The pharmacokinetics of BI 907828 will be determined after administration of a single dose in cycle 1; maximum plasma concentration and, if feasible, area under curve (AUC) from 0 to 168 days (AUC_0–168) and from 0 to the time of the last quantifiable data point (AUC_0-tz) will be evaluated. In addition, samples will be taken for biomarker analysis, including a fresh biopsy at cycle 2 Day 2–4, and blood samples for the isolation of circulating tumor DNA, circulating micro-RNA, and circulating proteins. Patients will also complete HRQoL questionnaires at regular intervals until week 48 or progressive disease, and annually thereafter.

Statistical analysis

The trial is designed to evaluate whether BI 907828 is superior to doxorubicin as first-line systemic treatment for advanced or metastatic DDLPS based on PFS. Randomization will be stratified by extent of disease (locally advanced vs metastatic disease). As noted above, the interim futility analysis will be performed once the required number of approximately 56 PFS events have occurred across the selected investigational arm (BI 907828 at the 30 mg dose or at the 45 mg dose) and the control arm. Sample size re-estimation will be considered around the end of phase II to support sufficient conditional power. The primary PFS analysis during phase III will be performed once approximately 92 PFS events have occurred in patients enrolled before the interim futility analysis and approximately 65 PFS events have occurred in patients enrolled after the interim futility analysis according to option A (patient separation approach) as reported in Jenkins et al. [39]. The weighted inverse normal method described by Lehmacher and Wassmer [40] combining one-sided p-values from a stratified log-rank test (locally advanced vs metastatic) will be the primary analysis method for PFS. If statistical significance is obtained for PFS at the primary PFS analysis during phase III, then selected secondary end points (i.e., ORR and OS) will be tested following a hierarchical testing framework. Kaplan–Meier estimates (and corresponding 95% confidence intervals) of median PFS and OS will be calculated. Additionally, the p-values for PFS and OS from the stratified log-rank test will be calculated. The median unbiased estimator [41] will be used as the primary estimator to estimate the hazard ratios for PFS and OS. The Cochrane-Mantel-Haenszel method will be used to test for a difference in ORR between the treatment arms, generating a one-sided p-value. Safety data will be analyzed descriptively.

Ethical considerations

The trial is being carried out in compliance with the protocol, the ethical principles laid down in the Declaration of Helsinki, and in accordance with the International Conference on Harmonization Guideline for Good Clinical Practice, relevant standard operating procedures of the sponsor, plus all other local regulatory requirements.

Conclusion

This paper details the design of what is anticipated to be the largest prospective trial in patients with advanced/metastatic DDLPS to date. The active-controlled, phase II/III randomized trial (Brightline-1; NCT05218499) will evaluate the optimal dose of BI 907828 in the phase II part before seamlessly evaluating the selected dose in comparison with doxorubicin in the phase III part, and has recently been granted Fast Track Designation by the US FDA.

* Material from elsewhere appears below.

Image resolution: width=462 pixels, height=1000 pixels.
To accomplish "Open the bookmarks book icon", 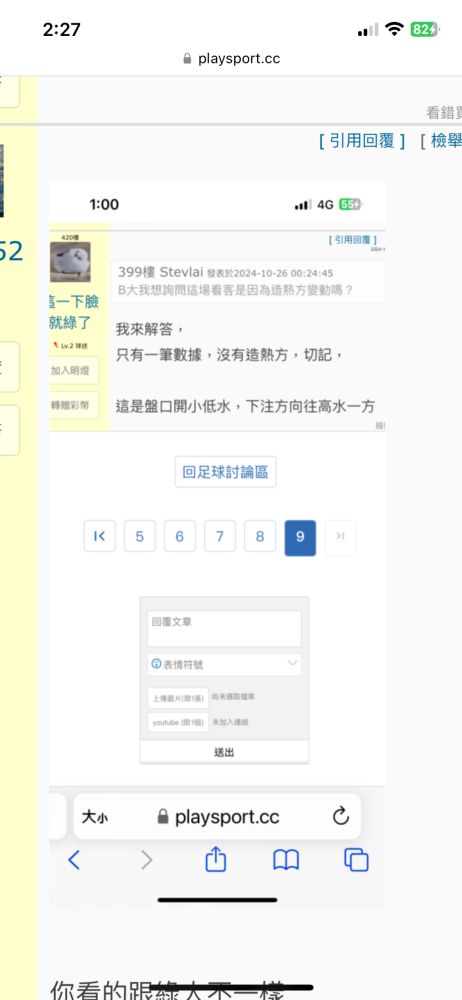I will (286, 860).
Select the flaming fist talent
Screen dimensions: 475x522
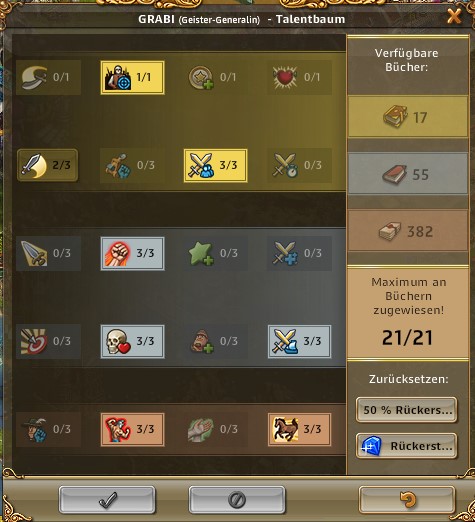pyautogui.click(x=132, y=253)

While rare, DDLPS is an aggressive cancer, with low 5-year disease-specific survival rates [7,8,16,17]. Systemic chemotherapy, the current standard-of-care, is supported by a low level of evidence in this form of liposarcoma and associated with low response and PFS rates [18–21]. As more than 90% of DDLPS tumors have amplification of MDM2, a negative regulator of the p53 tumor suppressor protein [27], restoration of p53 activity by antagonism of MDM2 is an attractive therapeutic strategy and is being investigated in a number of clinical trials [30,31]. BI 907828 is a highly potent, oral MDM2–p53 antagonist that is in clinical development. Preclinical and early clinical data demonstrated that BI 907828 had antitumor activity in MDM2-amplified DDLPS, leading to the initiation of this trial [32,35].

The Brightline-1 trial is actively recruiting patients and aims to demonstrate the superiority of BI 907828 to doxorubicin as first-line systemic treatment for advanced or metastatic DDLPS in terms of PFS, thereby providing a targeted treatment option in this area of high unmet clinical need.